Diplomatic Transcription
PRINCE LOBANOFF’S QUESTION.
“Do you suppose for one moment that if England were to rescind her obligations under the Cyprus Convention we should fail to immediately respond with proposals for a new departure?”
The speaker was Prince Lobanoff, and the question was asked in such a way as to make the answer quite unmistakable.
The occasion on which the question was asked made it all the more memorable.

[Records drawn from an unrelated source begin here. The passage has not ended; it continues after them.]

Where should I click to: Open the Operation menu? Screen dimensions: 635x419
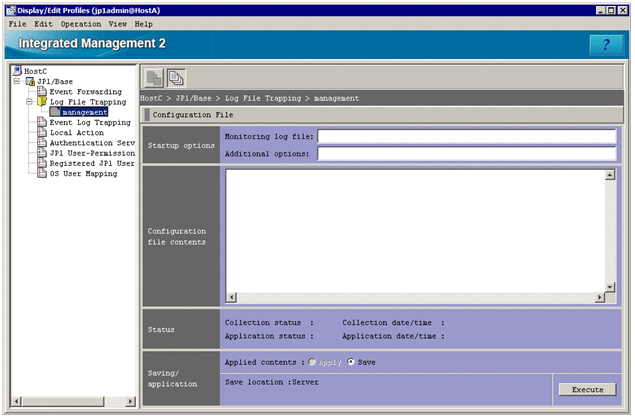(80, 23)
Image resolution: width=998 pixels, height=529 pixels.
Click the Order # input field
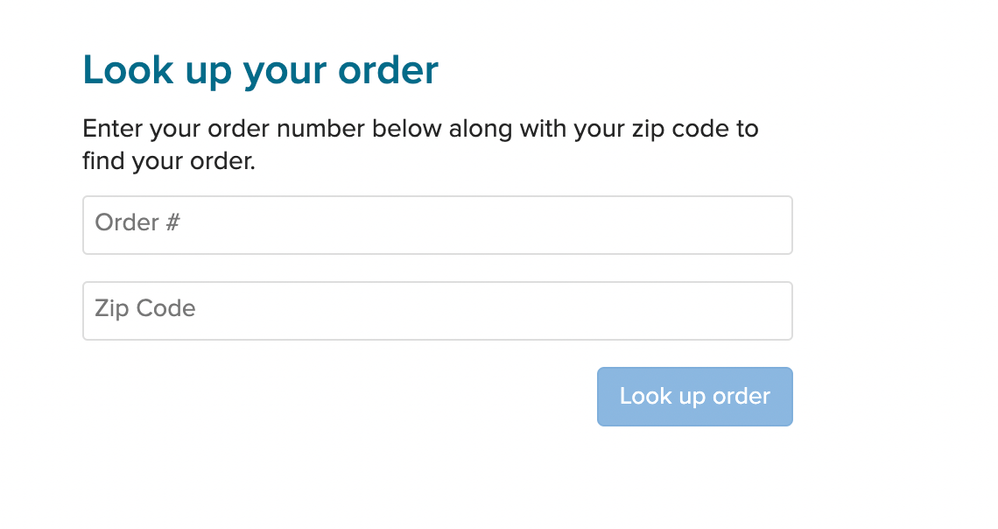point(437,225)
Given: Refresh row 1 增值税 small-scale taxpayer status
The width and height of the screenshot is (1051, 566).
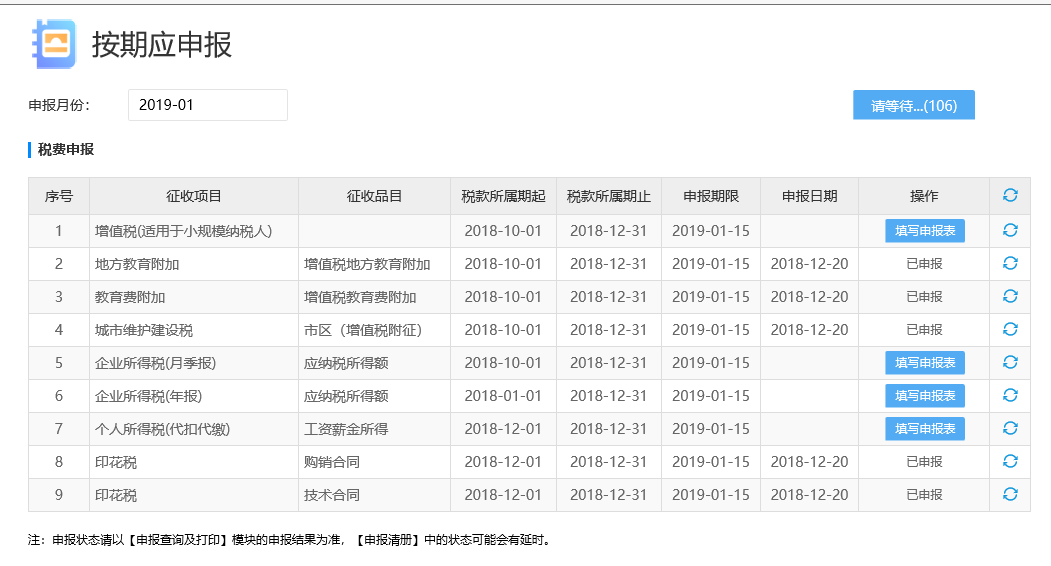Looking at the screenshot, I should [1010, 231].
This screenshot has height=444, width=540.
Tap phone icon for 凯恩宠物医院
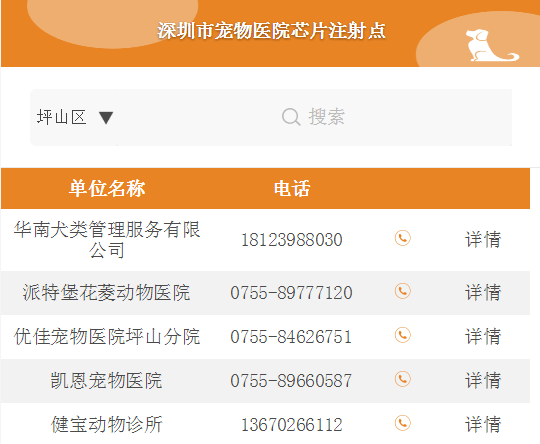(403, 379)
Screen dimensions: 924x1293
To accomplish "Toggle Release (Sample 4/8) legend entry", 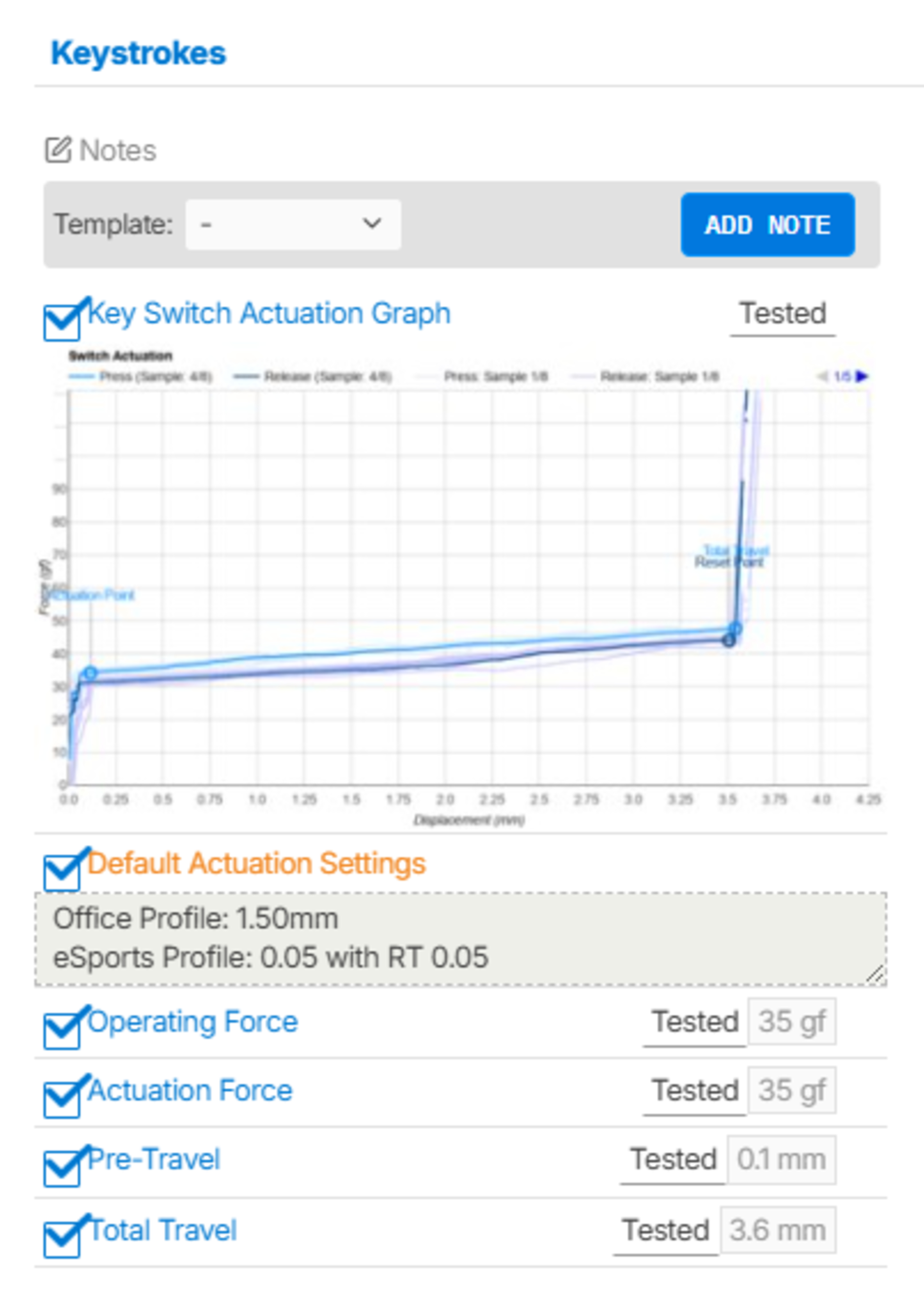I will (312, 377).
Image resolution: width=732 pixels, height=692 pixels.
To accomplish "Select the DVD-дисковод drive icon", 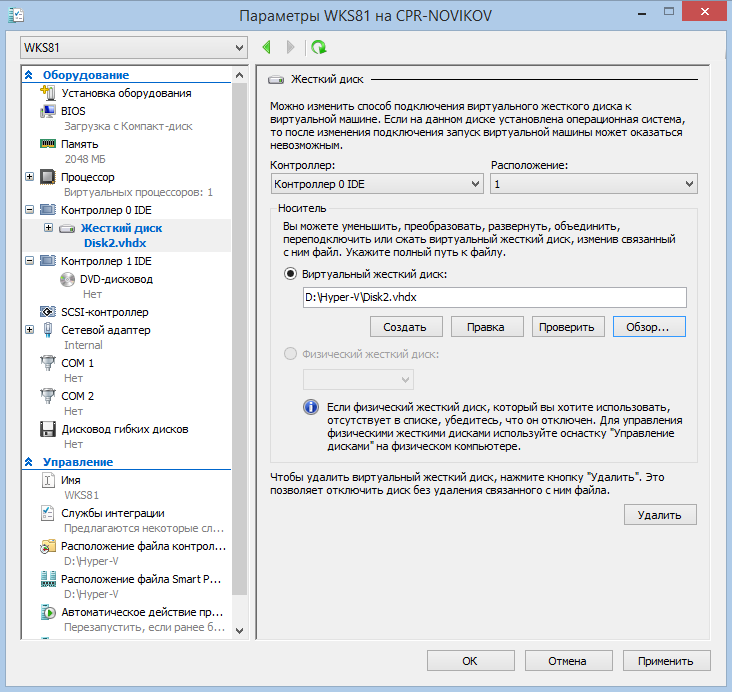I will [66, 279].
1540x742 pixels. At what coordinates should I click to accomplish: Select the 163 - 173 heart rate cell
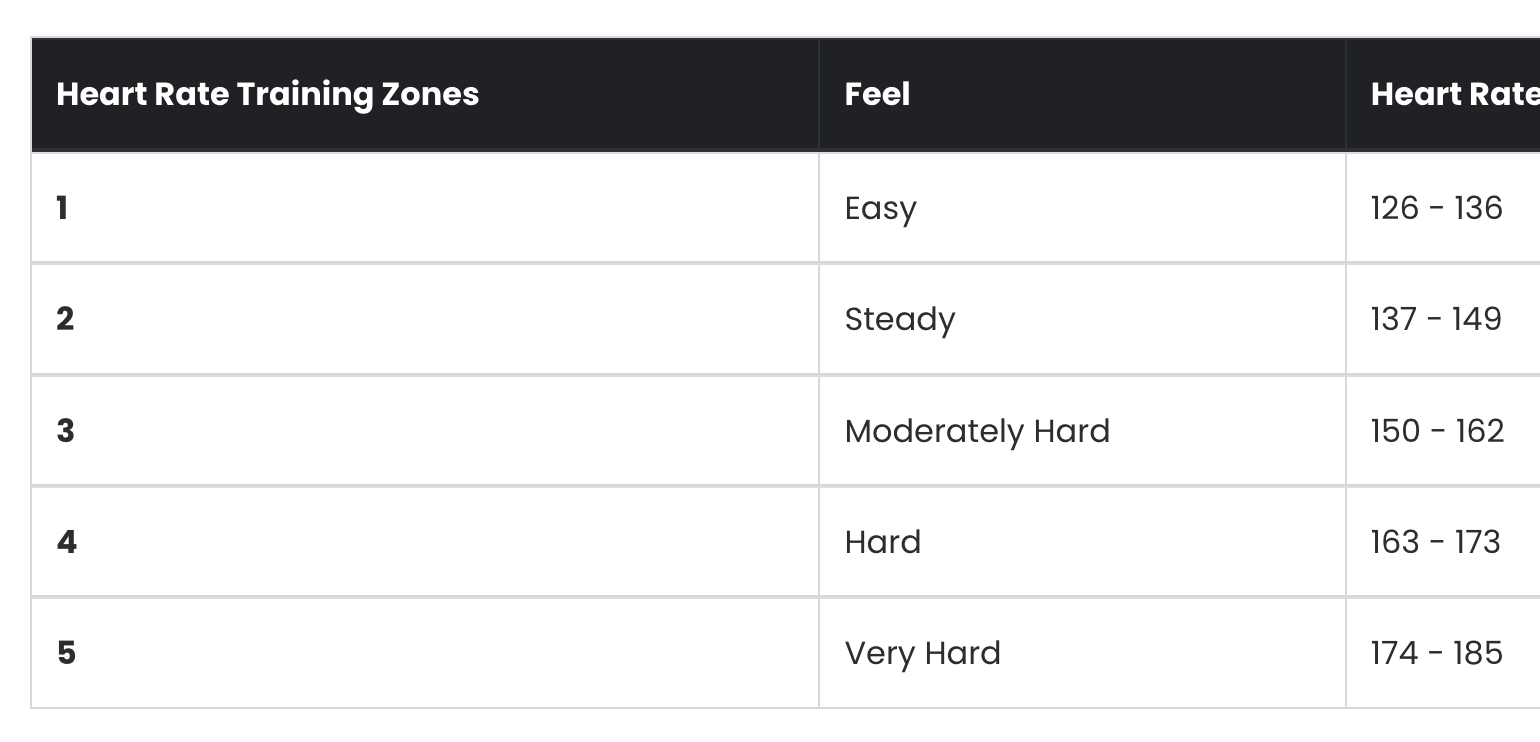pyautogui.click(x=1435, y=542)
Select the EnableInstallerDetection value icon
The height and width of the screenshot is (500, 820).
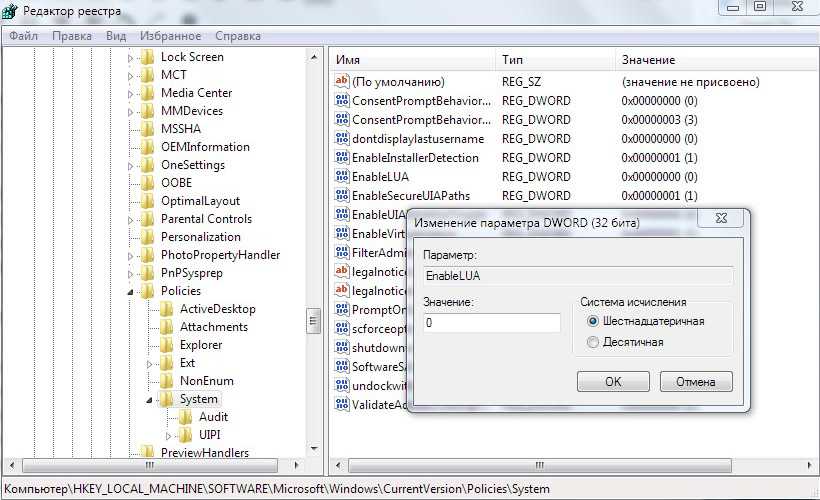(x=341, y=158)
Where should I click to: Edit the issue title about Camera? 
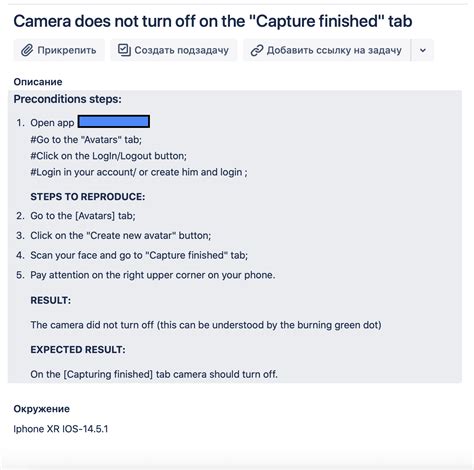click(x=213, y=21)
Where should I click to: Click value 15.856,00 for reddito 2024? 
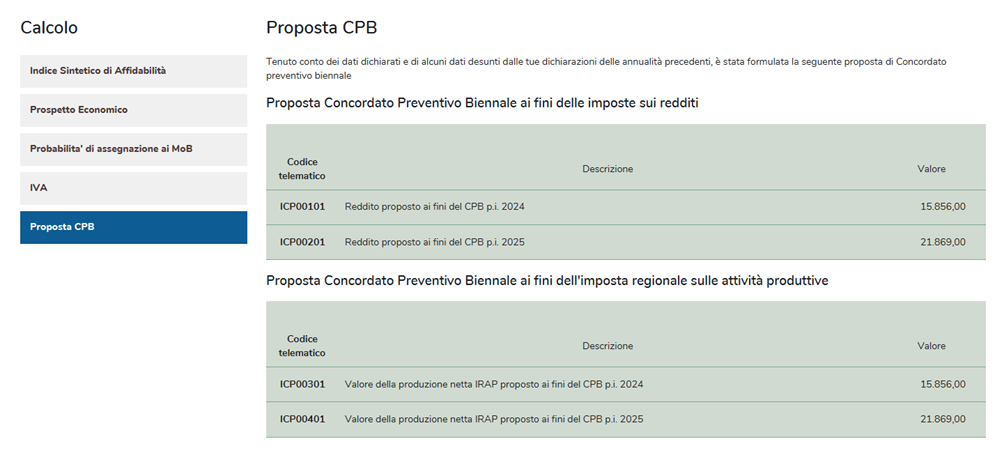tap(942, 207)
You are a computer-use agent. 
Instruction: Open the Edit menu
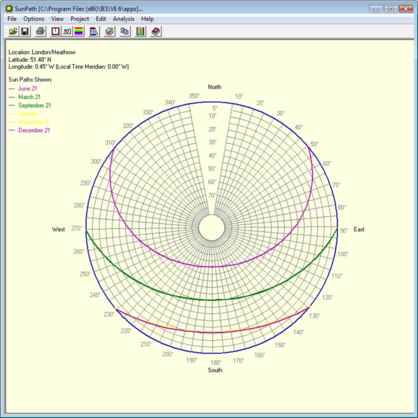(x=101, y=19)
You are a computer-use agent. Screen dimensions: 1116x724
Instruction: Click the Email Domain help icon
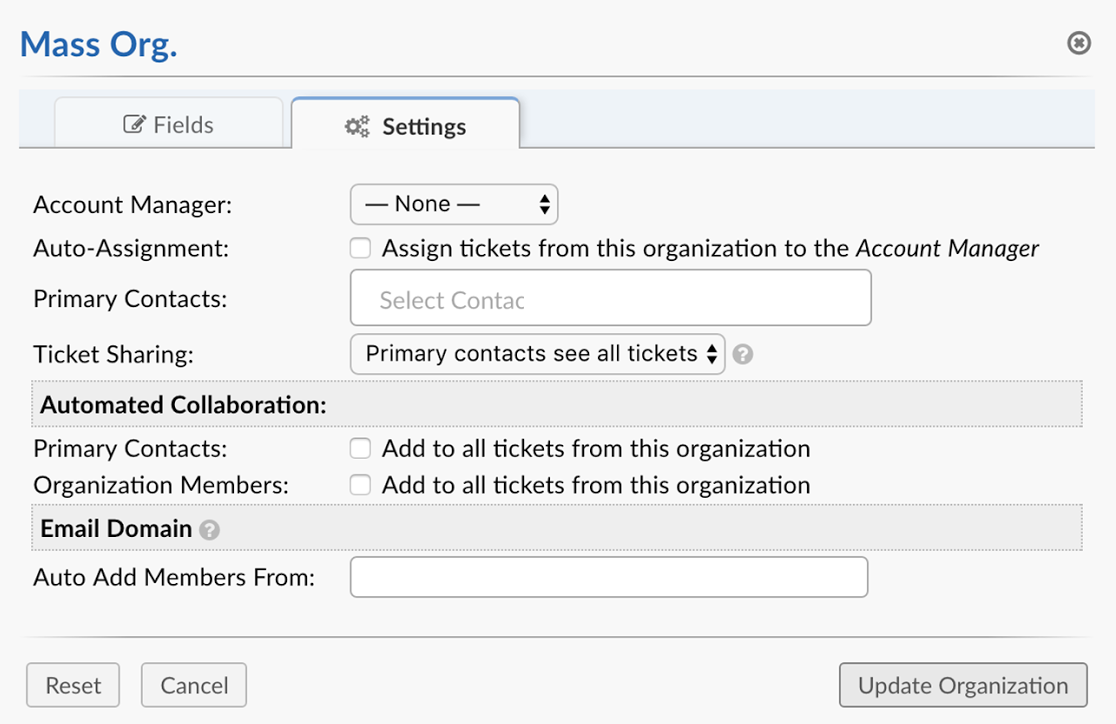click(210, 528)
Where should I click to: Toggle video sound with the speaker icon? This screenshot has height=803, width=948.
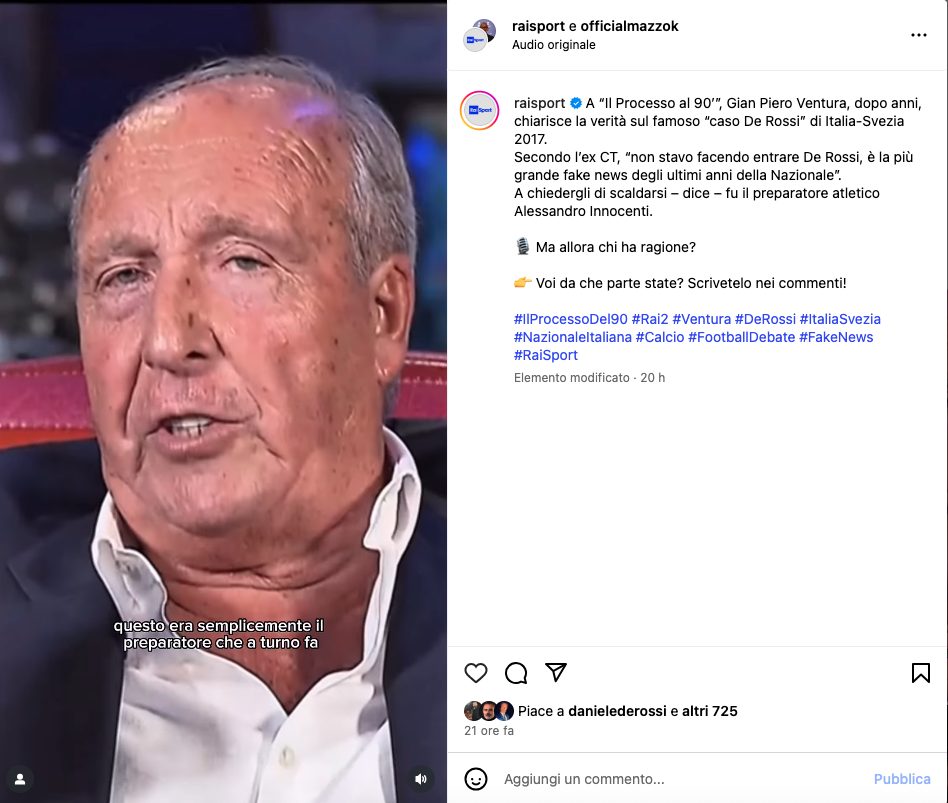coord(421,779)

It was at one of the court balls, given at Moscow during the coronation of our present Emperor, that I last met the gifted Foreign Minister, whose sojourn at the Foreign Office, although brief, was long enough to give Russia a position as commanding as she occupied during the reign of Alexander I. after the overtures of Napoleon. Prince Lobanoff seemed glad to have the opportunity of telling me how pleased he was with my efforts to promote friendly feelings between England and Russia. But here I interrupted him. “Well,” said I, “everybody should try to work in the direction of peace and good-will,—but,” I added, smiling, “as far as our Foreign Office is concerned, I find no great help there.”
There was no smile on Prince Lobanoff’s face when he retorted, with a slight frown:
“You refer to the terrible Armenian question?”
“Exactly,” replied I, firmly.
“But how,” Prince Lobanoff asked, speaking with more animation than I ever noticed in him before—“how can we Russians ignore the meaning and importance of the Cyprus Convention, which compels England to oppose Russia whenever a serious danger threatens Turkey, and which is obviously directed against us?”
“Oh, well,” said I, “but there is decidedly a great change in English opinion concerning the sacredness of that Treaty.”
“No doubt,” he replied; “I am not so badly informed as you seem to suppose. I know all about that healthy change for the better. It is a most welcome beginning— but, nevertheless, that anti-Russian Treaty still exists. Do you suppose, for one moment, that if England were to rescind her obligations under that Treaty we should fail to immediately respond with proposals for a new departure?”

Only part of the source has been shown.